Life with ducks is fun and frustrating!

Since we first began living with Ducks in the tub I’ve learned a lot. I want to be sure these two ducks and any more that come along are healthy and happy. And it’s been more than just online research that’s taught me things about our ducks. They’ve shown me their personalities, quirks, and likes and dislikes!

I’ve discovered that these two are treat hogs! They have feed that is perfect for their age and where they’re living right now. But they can pick out treats added to their feed in a heartbeat! Throw in some canned corn, parsley, or even broken up dog treats (yes, they can have those occasionally) and the feed stays in the dish but the treats disappear! This means I have to stop Mr. C (a.k.a. Duck Daddy) from giving them treats the way he tries to dispense them to the dogs! These ducks would weigh 800 unhealthy pounds!

Penguin will take treats from my hand but Spot is still quite shy!

Sometimes I add water to the feed since ducks need lots of water to get the food down anyway. And they make a funny noise when there’s a lot of water in the dish so I get a kick out of it.

Part of life with ducks in the house is that every day the ducks get to swim in the tub. We try to put a reasonable amount of water in but sometimes we forget and the ducks get a deeper pool! We were just a couple of minutes from disaster that night!

Our two ducks love swimming in the tub!

They do love their swim times and they have fresh, clean water for it every evening. It’s going to be tough to explain to Mr. C that, when they’re living in their log cabin, they don’t need a regulation size pool!

The ducks have a toy, so to speak, that they absolutely love! It’s just a couple of rubber bands tied together that they can tug. They’ll take turns pulling on it!
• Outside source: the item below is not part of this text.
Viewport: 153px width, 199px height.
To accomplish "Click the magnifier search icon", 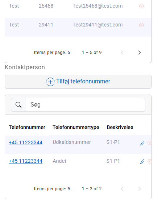I will (x=18, y=105).
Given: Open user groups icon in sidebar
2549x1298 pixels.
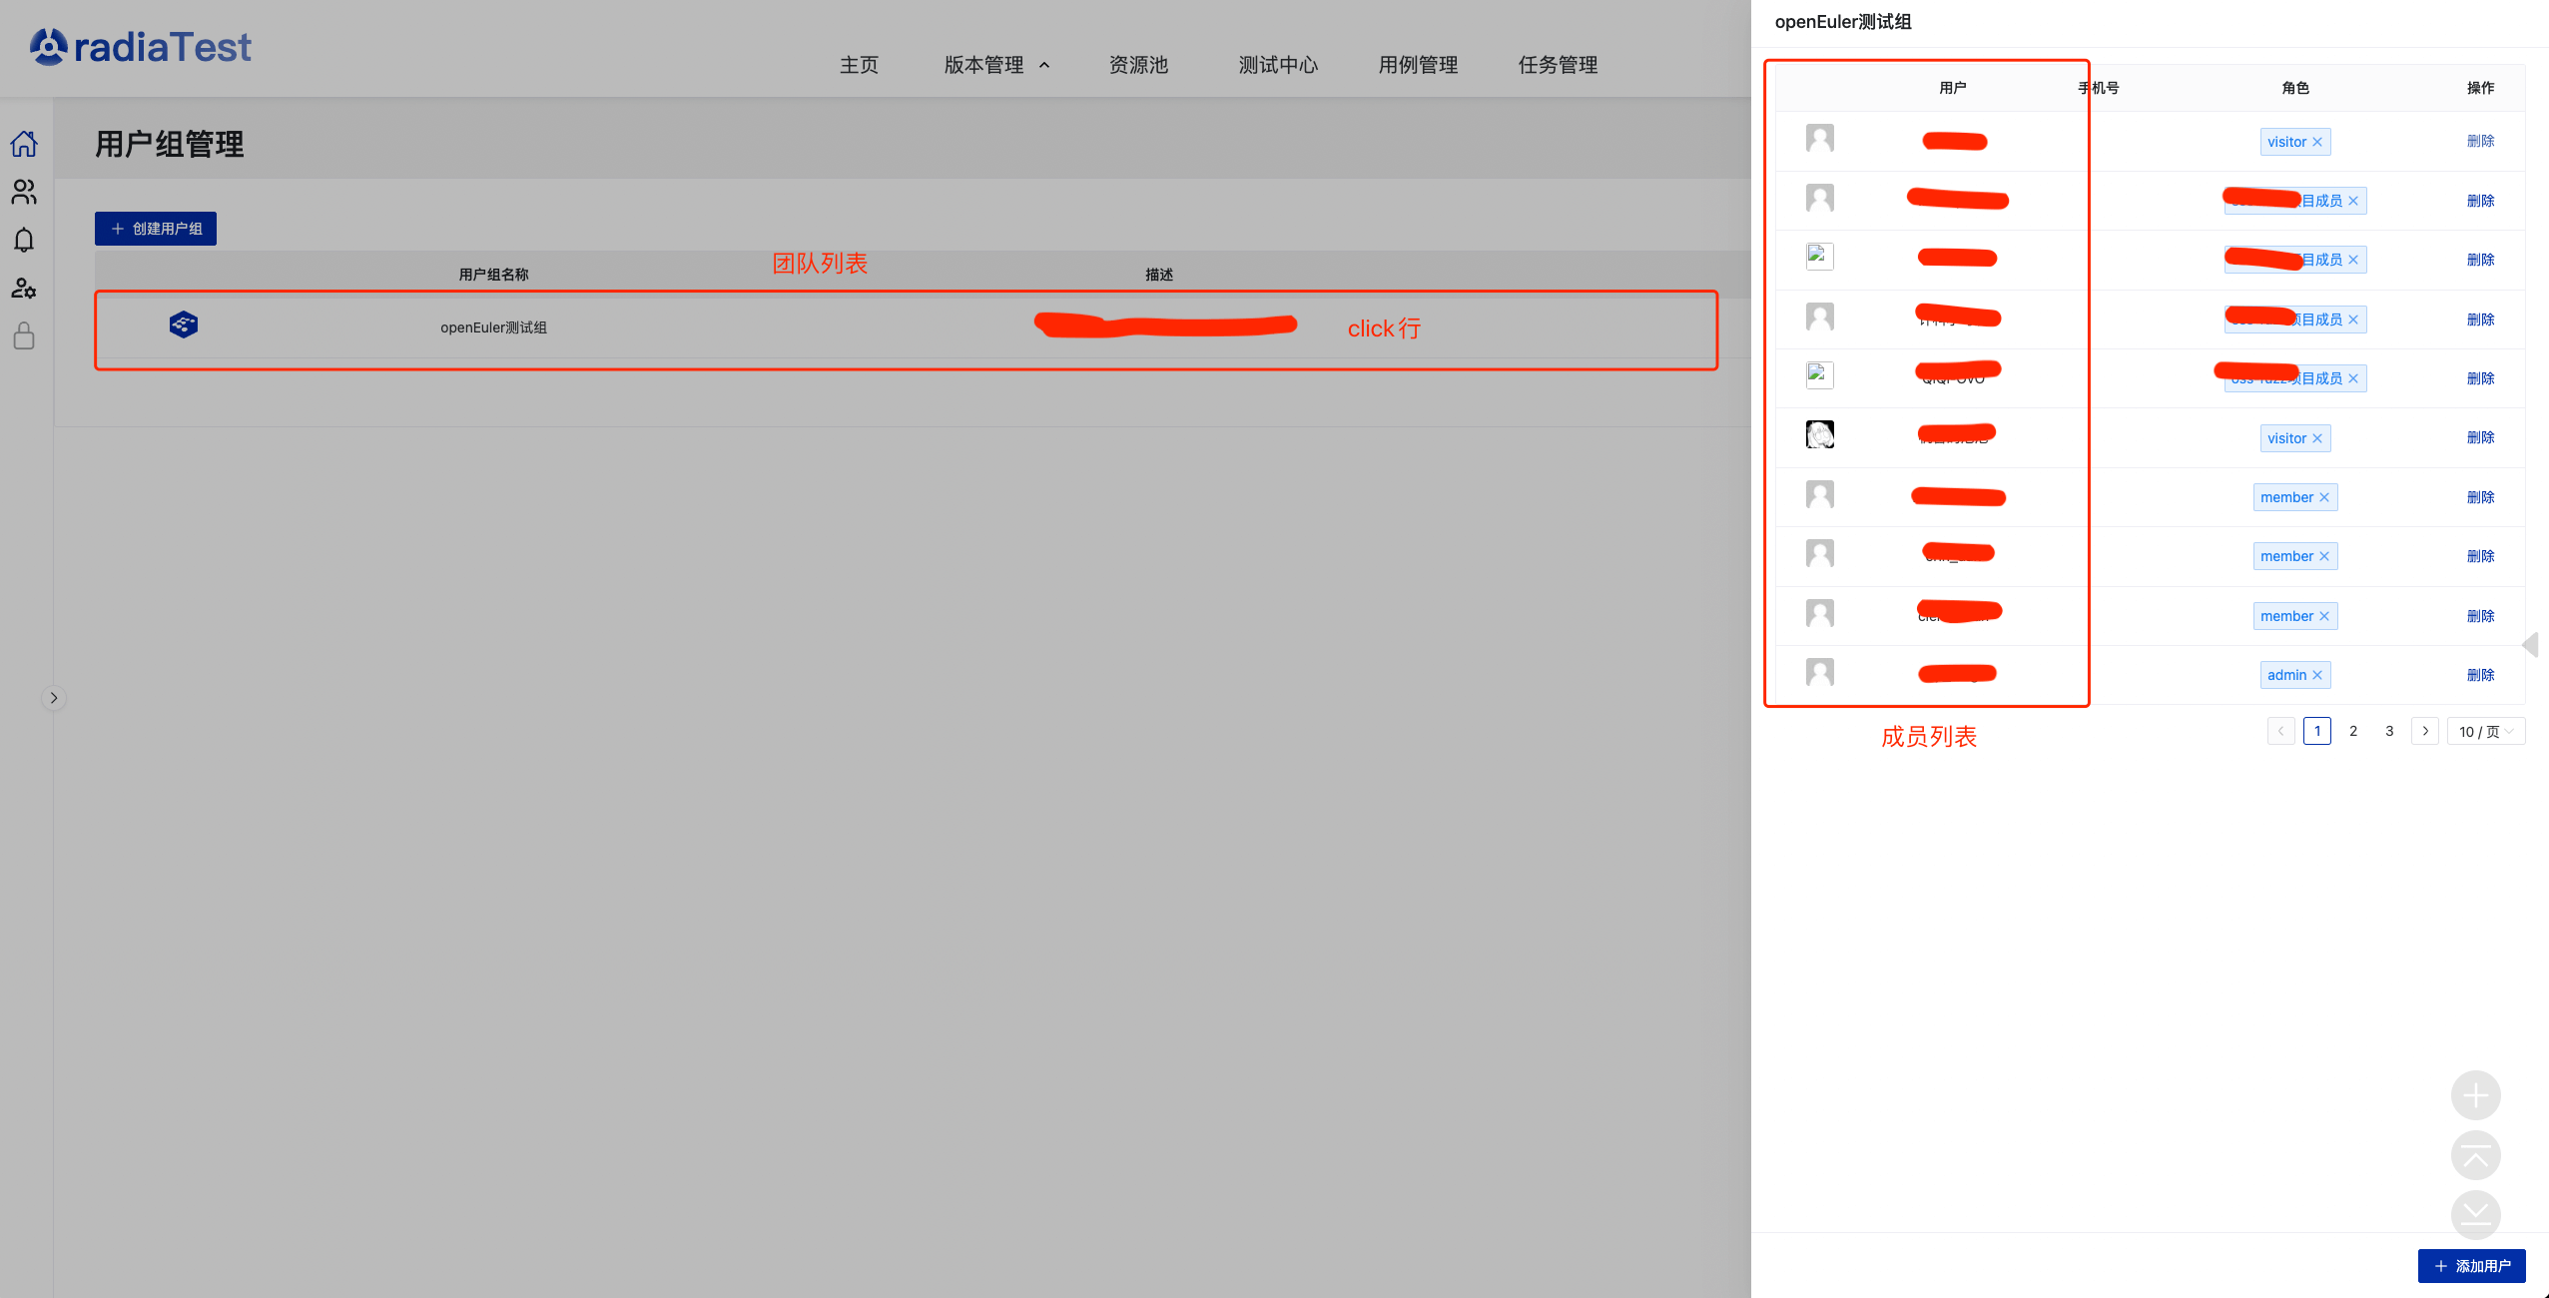Looking at the screenshot, I should tap(24, 192).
Perhaps it makes them think of worms. I got the idea from a duck raising website the name of which I cannot remember. I wish I did. They sell duck diapers and I’d like to find out the prices. It would nice for the ducks to be able to wander around the house a bit.

A very simple toy that ducks love!

They also love knocking on the side of the tub with their bills. They’re actually getting bits of down that they shake off themselves. I’ve learned that ducks will eat anything! They eat their own feathers, the down, and anything else they can get their greedy little bills on! I’ve become an expert at snatching feathers and other things up before they can pounce!

Of course the bathroom is always a mess and both Mr. C and I find ourselves going to the guest bath in the middle of the night. We’re trying to avoid disturbing the ducks! But I’ve allowed myself to become quite attached to Penguin and Spot and I’m glad they didn’t end up in the freezer…like Stu…and their future offspring.

Quarters for the ducks are a bit tight right now but in the spring they’ll have their log cabin and a tractor so they can forage and wander. For now, they seem pretty happy in the tub! It’s been interesting living our life with ducks!